= Open information extraction =

Task in natural language processing

In natural language processing, open information extraction (OIE) is the task of generating a structured, machine-readable representation of the information in text, usually in the form of triples or n-ary propositions.

==Overview==
A proposition can be understood as truth-bearer, a textual expression of a potential fact (e.g., "Dante wrote the Divine Comedy"), represented in an amenable structure for computers [e.g., ("Dante", "wrote", "Divine Comedy")]. An OIE extraction normally consists of a relation and a set of arguments. For instance, ("Dante", "passed away in" "Ravenna") is a proposition formed by the relation "passed away in" and the arguments "Dante" and "Ravenna". The first argument is usually referred as the subject while the second is considered to be the object.

The extraction is said to be a textual representation of a potential fact because its elements are not linked to a knowledge base.
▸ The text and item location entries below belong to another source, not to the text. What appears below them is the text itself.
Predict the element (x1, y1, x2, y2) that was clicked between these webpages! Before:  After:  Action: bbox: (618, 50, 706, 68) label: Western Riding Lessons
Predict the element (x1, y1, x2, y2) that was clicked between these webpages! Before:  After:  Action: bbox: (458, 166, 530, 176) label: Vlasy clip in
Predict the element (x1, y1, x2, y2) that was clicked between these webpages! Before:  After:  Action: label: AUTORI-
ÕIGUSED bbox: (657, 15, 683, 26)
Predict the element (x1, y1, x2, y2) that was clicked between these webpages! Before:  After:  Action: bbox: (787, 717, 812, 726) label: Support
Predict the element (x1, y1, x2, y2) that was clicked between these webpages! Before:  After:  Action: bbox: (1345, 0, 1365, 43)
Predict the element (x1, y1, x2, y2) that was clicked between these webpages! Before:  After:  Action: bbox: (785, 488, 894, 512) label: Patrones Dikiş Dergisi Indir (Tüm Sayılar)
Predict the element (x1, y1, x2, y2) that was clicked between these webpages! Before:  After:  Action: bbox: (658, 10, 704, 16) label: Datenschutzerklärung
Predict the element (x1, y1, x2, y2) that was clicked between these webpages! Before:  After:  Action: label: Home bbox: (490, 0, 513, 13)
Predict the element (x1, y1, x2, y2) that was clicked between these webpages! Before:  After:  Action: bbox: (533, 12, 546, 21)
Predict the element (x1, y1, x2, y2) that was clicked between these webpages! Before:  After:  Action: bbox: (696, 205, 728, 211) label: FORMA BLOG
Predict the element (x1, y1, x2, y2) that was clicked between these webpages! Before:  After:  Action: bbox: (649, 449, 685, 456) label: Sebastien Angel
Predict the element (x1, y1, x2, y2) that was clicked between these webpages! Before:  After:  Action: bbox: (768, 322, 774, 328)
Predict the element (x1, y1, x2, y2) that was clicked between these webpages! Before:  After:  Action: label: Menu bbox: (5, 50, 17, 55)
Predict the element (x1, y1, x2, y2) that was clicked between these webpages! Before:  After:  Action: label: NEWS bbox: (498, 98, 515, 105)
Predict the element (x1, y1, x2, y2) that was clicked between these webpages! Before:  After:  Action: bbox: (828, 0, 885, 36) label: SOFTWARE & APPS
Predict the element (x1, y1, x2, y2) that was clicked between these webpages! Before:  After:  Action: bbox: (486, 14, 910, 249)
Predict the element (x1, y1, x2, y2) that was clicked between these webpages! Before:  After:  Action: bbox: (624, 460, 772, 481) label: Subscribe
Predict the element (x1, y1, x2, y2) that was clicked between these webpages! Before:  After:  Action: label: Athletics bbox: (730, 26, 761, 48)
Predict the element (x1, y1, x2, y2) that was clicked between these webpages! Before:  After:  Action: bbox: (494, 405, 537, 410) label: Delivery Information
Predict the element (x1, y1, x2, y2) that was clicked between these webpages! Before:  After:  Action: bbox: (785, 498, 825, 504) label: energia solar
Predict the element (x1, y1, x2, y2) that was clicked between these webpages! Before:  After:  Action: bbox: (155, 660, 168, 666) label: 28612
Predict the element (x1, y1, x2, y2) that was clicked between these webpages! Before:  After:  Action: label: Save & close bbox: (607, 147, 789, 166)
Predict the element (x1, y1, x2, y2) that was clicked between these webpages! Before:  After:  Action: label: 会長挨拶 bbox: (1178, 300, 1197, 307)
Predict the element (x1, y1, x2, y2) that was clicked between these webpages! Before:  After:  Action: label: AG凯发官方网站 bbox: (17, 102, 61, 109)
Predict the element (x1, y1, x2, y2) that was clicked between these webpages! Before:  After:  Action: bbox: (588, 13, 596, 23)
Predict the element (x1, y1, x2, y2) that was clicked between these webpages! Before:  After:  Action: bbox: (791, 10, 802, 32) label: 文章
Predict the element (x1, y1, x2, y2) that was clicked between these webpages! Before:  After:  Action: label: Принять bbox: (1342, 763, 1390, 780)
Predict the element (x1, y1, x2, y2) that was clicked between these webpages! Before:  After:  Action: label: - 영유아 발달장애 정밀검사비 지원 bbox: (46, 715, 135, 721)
Furthermore, the factual nature of the proposition has not yet been established. In the above example, transforming the extraction into a full fledged fact would first require linking, if possible, the relation and the arguments to a knowledge base. Second, the truth of the extraction would need to be determined. In computer science transforming OIE extractions into ontological facts is known as relation extraction.

In fact, OIE can be seen as the first step to a wide range of deeper text understanding tasks such as relation extraction, knowledge-base construction, question answering, semantic role labeling. The extracted propositions can also be directly used for end-user applications such as structured search (e.g., retrieve all propositions with "Dante" as subject).

OIE was first introduced by TextRunner developed at the University of Washington Turing Center headed by Oren Etzioni. Other methods introduced later such as Reverb, OLLIE, ClausIE or CSD helped to shape the OIE task by characterizing some of its aspects. At a high level, all of these approaches make use of a set of patterns to generate the extractions. Depending on the particular approach, these patterns are either hand-crafted or learned.

==OIE systems and contributions==

Reverb suggested the necessity to produce meaningful relations to more accurately capture the information in the input text. For instance, given the sentence "Faust made a pact with the devil", it would be erroneous to just produce the extraction ("Faust", "made", "a pact") since it would not be adequately informative. A more precise extraction would be ("Faust", "made a pact with", "the devil"). Reverb also argued against the generation of overspecific relations.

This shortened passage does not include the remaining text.